___ Information provided

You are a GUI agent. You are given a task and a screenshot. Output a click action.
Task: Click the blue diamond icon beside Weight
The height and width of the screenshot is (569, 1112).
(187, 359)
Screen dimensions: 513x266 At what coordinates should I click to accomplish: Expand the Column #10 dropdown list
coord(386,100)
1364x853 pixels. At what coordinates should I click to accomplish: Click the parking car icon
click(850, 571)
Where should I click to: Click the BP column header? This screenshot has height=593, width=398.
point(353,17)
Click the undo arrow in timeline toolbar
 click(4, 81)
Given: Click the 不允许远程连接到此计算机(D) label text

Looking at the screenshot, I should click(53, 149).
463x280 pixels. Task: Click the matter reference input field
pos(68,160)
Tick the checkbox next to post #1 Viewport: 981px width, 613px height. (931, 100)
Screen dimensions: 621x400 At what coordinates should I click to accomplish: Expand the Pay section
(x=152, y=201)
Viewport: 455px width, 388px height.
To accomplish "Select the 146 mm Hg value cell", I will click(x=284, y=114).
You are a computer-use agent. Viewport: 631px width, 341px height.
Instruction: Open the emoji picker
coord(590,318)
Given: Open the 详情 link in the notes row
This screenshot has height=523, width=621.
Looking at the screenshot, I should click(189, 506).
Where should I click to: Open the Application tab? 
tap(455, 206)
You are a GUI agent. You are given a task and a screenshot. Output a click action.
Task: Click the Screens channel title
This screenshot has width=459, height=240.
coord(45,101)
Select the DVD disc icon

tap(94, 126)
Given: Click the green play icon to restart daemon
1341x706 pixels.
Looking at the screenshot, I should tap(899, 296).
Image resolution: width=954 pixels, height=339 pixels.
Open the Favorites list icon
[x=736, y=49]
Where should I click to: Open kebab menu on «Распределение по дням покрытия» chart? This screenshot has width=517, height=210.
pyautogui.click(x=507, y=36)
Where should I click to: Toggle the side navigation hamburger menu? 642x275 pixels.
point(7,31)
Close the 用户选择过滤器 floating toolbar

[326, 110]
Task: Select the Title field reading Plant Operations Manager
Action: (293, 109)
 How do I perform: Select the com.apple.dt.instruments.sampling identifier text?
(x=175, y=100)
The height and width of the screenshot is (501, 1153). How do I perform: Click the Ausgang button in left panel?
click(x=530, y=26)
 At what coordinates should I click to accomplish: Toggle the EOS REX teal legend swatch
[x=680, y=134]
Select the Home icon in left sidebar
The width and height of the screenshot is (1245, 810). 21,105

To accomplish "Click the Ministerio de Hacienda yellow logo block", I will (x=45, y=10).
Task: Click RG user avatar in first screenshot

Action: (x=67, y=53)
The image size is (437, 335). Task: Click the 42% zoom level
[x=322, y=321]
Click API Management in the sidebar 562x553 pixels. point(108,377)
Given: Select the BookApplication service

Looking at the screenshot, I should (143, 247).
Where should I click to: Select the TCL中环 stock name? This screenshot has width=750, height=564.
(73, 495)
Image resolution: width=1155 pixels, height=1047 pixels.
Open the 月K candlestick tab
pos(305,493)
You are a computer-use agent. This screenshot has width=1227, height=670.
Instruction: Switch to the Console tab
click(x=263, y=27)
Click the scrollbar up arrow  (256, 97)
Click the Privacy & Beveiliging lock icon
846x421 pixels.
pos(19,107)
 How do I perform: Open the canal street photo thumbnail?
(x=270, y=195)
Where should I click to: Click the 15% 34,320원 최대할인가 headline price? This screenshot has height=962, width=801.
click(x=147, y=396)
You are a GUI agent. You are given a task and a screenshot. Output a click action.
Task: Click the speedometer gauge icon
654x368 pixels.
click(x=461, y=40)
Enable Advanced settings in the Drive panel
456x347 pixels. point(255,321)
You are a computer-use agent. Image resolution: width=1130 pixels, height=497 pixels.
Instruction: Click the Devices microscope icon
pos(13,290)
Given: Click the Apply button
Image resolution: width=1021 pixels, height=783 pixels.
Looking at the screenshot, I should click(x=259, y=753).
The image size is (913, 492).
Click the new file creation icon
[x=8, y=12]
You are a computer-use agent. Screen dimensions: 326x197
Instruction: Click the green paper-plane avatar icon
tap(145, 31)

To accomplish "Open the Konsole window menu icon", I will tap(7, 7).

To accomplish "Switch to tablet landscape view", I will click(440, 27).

______

Exercise aim:
Write out the entries above exactly, starting at the line that contains "Where should I click to: Click the 15%" and ending at the line that contains "[x=8, y=12]", with both of those lines included.

Result for this task:
Where should I click to: Click the 15% 34,320원 최대할인가 headline price? This screenshot has height=962, width=801.
click(x=147, y=396)
You are a GUI agent. You are given a task and a screenshot. Output a click action.
Task: Click the speedometer gauge icon
654x368 pixels.
click(x=461, y=40)
Enable Advanced settings in the Drive panel
456x347 pixels. point(255,321)
You are a computer-use agent. Image resolution: width=1130 pixels, height=497 pixels.
Instruction: Click the Devices microscope icon
pos(13,290)
Given: Click the Apply button
Image resolution: width=1021 pixels, height=783 pixels.
Looking at the screenshot, I should click(x=259, y=753).
The image size is (913, 492).
Click the new file creation icon
[x=8, y=12]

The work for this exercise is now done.